Survivors of a 1995 massacre in Bosnia appeared in a Dutch court on Thursday to start proceedings aimed at obtaining compensation from the Dutch government because its soldiers failed to protect them.
The outcome of the civil suit could affect the legal liability of nations providing troops for UN peacekeeping operations.
The suit, which is still in a pretrial stage, has been brought by two Bosnian Muslim families whose members were killed while they were in the UN "safe haven" of Srebrenica as Serbian and Bosnian Serb forces overran the area.
The few hundred lightly armed Dutch soldiers who were part of the UN forces in Bosnia said they had neither the manpower nor the weapons to defend the estimated 30,000 Muslims who had sought refuge in the town. The Serbs killed up to 8,000 unarmed Muslim men and boys there, an operation since defined as genocide by the UN war crimes tribunal.

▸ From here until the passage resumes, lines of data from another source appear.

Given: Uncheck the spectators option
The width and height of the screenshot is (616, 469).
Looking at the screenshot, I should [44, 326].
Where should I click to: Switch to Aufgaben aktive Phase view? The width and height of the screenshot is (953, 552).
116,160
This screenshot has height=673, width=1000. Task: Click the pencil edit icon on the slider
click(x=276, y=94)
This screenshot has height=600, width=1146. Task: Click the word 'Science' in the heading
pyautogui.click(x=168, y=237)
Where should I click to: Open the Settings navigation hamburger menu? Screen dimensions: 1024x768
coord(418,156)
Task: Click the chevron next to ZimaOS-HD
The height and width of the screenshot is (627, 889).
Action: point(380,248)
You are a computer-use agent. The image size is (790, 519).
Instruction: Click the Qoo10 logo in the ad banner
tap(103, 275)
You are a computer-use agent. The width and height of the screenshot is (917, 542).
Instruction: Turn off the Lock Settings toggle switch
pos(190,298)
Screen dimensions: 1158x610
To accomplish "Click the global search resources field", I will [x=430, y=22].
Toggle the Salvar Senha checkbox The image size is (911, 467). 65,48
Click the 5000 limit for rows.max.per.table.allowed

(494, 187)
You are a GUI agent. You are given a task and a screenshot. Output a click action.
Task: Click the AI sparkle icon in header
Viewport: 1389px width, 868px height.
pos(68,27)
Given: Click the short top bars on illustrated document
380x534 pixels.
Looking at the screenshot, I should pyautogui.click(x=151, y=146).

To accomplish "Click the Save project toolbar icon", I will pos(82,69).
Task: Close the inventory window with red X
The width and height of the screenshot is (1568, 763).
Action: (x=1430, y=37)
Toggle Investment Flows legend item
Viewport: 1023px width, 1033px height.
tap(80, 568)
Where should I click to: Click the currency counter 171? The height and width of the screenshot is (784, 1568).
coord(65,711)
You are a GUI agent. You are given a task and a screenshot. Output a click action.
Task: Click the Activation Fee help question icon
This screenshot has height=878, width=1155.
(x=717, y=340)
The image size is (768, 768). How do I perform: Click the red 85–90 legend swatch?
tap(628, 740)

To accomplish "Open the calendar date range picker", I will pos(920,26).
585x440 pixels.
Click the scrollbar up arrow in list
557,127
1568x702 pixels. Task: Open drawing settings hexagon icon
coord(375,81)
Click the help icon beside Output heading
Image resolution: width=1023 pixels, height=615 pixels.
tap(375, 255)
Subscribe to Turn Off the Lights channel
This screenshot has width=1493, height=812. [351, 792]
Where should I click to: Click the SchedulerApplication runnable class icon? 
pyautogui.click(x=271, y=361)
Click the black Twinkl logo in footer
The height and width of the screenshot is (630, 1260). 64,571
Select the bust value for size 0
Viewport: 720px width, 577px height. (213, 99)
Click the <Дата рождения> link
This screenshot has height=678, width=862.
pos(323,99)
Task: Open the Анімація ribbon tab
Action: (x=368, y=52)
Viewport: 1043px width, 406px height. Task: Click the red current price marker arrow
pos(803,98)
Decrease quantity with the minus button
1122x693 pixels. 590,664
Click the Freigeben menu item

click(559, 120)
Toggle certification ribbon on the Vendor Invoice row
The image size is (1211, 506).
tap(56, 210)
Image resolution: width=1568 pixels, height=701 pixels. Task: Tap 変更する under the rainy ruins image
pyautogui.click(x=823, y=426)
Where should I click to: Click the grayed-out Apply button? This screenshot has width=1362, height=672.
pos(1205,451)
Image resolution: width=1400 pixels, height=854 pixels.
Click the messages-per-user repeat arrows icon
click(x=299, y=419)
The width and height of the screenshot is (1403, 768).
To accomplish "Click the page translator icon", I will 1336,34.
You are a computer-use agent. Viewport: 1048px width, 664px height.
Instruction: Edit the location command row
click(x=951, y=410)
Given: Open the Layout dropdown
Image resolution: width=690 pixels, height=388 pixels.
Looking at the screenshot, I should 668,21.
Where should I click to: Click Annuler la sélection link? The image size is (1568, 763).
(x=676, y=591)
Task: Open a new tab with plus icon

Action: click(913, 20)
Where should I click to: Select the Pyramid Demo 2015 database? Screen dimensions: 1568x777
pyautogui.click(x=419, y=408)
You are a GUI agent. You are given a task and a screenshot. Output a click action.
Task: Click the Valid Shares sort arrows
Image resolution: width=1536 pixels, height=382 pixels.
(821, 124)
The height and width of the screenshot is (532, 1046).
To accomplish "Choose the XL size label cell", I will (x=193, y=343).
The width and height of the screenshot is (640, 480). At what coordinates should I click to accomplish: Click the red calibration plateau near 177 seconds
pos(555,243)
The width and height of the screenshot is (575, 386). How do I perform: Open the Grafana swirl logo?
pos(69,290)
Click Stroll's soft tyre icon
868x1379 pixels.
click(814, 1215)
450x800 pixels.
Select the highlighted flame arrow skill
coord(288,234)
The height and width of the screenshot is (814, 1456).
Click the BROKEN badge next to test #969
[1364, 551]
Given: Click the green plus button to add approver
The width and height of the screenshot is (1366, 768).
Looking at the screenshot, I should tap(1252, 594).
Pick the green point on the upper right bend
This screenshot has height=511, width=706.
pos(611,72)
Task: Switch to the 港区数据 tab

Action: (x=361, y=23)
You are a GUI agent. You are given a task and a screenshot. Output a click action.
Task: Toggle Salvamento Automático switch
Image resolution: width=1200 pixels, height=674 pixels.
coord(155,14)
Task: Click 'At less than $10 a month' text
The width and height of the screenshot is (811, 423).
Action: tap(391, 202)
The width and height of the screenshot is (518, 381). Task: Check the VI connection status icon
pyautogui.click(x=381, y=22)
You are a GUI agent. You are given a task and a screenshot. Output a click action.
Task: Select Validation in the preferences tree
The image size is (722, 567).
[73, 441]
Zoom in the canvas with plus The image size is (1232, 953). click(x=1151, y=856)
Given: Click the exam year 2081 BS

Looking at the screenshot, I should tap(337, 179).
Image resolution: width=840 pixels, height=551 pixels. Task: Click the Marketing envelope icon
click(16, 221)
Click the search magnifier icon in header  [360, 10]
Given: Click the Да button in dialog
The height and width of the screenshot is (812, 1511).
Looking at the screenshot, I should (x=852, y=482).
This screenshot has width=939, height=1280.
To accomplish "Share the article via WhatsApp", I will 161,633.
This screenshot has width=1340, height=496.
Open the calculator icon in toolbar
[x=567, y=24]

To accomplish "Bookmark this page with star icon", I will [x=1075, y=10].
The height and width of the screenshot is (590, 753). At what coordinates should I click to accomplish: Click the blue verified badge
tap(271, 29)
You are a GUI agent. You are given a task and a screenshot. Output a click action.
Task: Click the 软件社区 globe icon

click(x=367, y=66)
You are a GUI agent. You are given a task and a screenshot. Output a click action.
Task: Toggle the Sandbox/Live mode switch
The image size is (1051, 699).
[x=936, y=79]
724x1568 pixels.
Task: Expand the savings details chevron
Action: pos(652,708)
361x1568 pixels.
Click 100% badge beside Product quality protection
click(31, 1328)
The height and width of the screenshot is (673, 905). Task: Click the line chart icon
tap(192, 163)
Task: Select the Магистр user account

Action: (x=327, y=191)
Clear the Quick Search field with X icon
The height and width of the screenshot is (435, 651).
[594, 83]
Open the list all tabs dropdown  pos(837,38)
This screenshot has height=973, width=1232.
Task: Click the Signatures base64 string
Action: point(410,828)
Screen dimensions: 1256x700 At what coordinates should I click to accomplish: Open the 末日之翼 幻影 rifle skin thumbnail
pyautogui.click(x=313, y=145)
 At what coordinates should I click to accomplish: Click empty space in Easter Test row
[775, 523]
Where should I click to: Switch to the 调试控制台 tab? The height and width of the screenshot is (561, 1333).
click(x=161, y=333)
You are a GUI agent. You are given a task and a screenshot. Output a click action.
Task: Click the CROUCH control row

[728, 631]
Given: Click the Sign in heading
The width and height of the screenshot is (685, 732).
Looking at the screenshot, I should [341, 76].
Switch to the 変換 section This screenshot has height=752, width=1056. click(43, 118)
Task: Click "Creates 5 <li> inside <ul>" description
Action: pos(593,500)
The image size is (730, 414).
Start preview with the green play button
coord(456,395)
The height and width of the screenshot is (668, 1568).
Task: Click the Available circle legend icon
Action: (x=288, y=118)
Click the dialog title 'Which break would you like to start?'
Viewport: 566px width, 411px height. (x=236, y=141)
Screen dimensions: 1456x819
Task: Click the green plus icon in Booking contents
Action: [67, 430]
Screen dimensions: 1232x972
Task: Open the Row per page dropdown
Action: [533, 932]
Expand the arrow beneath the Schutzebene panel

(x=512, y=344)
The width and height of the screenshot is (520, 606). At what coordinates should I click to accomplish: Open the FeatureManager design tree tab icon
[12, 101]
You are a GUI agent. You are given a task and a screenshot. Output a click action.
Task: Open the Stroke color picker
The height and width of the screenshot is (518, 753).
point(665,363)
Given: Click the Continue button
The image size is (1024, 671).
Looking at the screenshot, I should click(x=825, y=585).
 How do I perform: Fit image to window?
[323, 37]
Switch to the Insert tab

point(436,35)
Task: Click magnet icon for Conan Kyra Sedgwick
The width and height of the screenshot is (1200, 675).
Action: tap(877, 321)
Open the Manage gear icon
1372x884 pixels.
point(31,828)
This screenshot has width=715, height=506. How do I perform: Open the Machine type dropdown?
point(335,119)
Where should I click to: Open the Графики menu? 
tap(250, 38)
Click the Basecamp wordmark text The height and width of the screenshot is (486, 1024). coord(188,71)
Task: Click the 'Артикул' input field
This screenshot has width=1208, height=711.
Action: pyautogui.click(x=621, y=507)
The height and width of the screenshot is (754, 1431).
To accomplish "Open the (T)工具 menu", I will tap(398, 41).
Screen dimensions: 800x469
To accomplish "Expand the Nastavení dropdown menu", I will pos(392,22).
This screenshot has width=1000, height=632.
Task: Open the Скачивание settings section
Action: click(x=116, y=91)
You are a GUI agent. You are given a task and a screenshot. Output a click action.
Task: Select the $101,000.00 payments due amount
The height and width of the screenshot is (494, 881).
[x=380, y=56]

The slaughter with Dutch troops in the vicinity has haunted the Netherlands. There have been several investigations into the decisions made by its government and soldiers regarding Srebrenica.
One government resigned in 2002, saying it accepted political responsibility for the failure of its forces to protect those seeking refuge. The UN also said it had failed to protect Srebrenica in a 1999 report.
But the lawyers representing the Muslim families said that accepting political and moral responsibility was not enough.
"The big legal question is to establish liability, and the Dutch government and the United Nations have both turned that down," said Liesbeth Zegveld, one of the lawyers.
"There is a legal gap here. There have been grave human-rights crimes and the victims should have remedy and receive damages," she said.
The lawyers have tried to press their case for more than two years and have been turned away by at least one court.
But a district court in The Hague has agreed to hold hearings to determine if there are sufficient grounds to bring a case against the government.
If it goes forward, the lawyers said, other families from Srebrenica, some of whom live in the Netherlands, could join the suit at a later stage.